The leader of Japan's main opposition party Yukio Edano said Thursday he hopes to run a Bernie Sanders-like grassroots political campaign in the upcoming election after meeting the U.S. senator in Washington.

Speaking to reporters after a sitdown with Sanders, Edano, head of the Constitutional Democratic Party of Japan, indicated he believes some of the left-leaning senator's policies, such as free university education, could gain support among young Japanese people ahead of next year's House of Councillors election.

(Yukio Edano (R))[Photo courtesy of the CDPJ]

"Japan shares challenges with the United States about student loans for tuition," said Edano, who is on a five-day visit to the U.S. capital through Saturday. "I would like to step up an appeal on the issue."

Edano said his party is aiming to strengthen democracy through grassroots campaigning, suggesting that, like the 77-year-old Sanders, he wants to marshal a youth movement for political change.

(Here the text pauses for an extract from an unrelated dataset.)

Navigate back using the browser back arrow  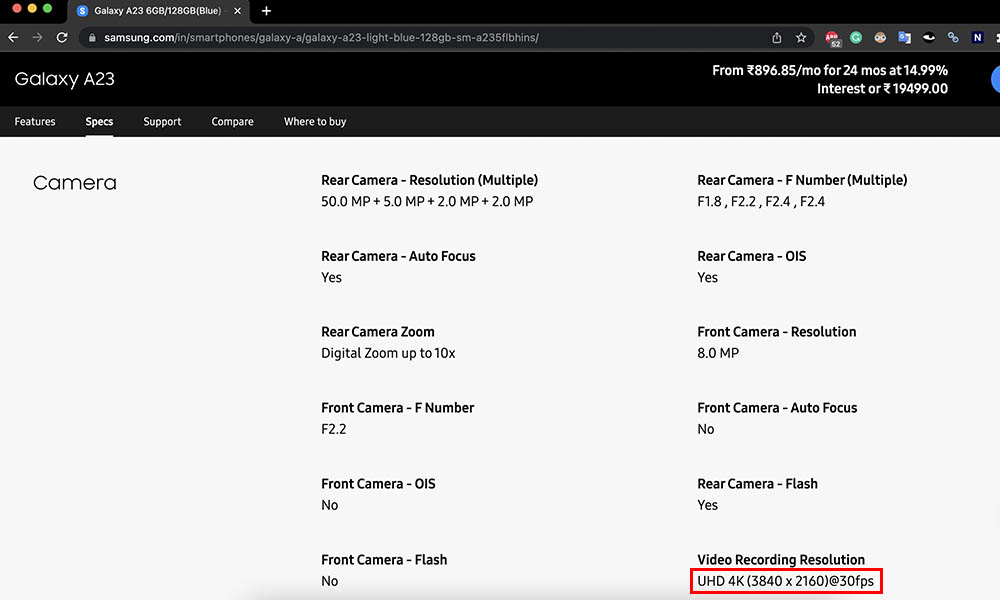click(x=12, y=37)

Edano said Sanders expressed his concern that democracy has fallen into crisis globally, an apparent jab at Republican President Donald Trump's administration and the factors that aided his rise.

The senator for Vermont went head-to-head in the 2016 Democratic presidential primaries with Hillary Clinton, a former secretary of state whom Trump went on to beat in the presidential election later the same year.

In a speech at George Washington University later Thursday, Edano reiterated his opposition to Prime Minister Shinzo Abe's push to advance the planned relocation of a U.S. military base within Okinawa Prefecture.

Edano said that if the Abe government goes ahead with the planned transfer of the U.S. Marine Corps Air Station Futenma from a crowded residential area in Ginowan to the less populated coastal district of Henoko in Nago, Japan-U.S. relations would suffer due to increased local resentment of U.S. forces in Japan.

Edano called for a revision of the Japan-U.S. Status of Forces Agreement, criticizing it as "unequal" and "unfair" because it is overly protective of U.S. service members and civilian base workers when they are implicated in crimes.

Touching on North Korea's abduction of Japanese nationals in the 1970s and 1980s, Edano suggested the Japanese government should set up a liaison office in Pyongyang as part of efforts to address the issue.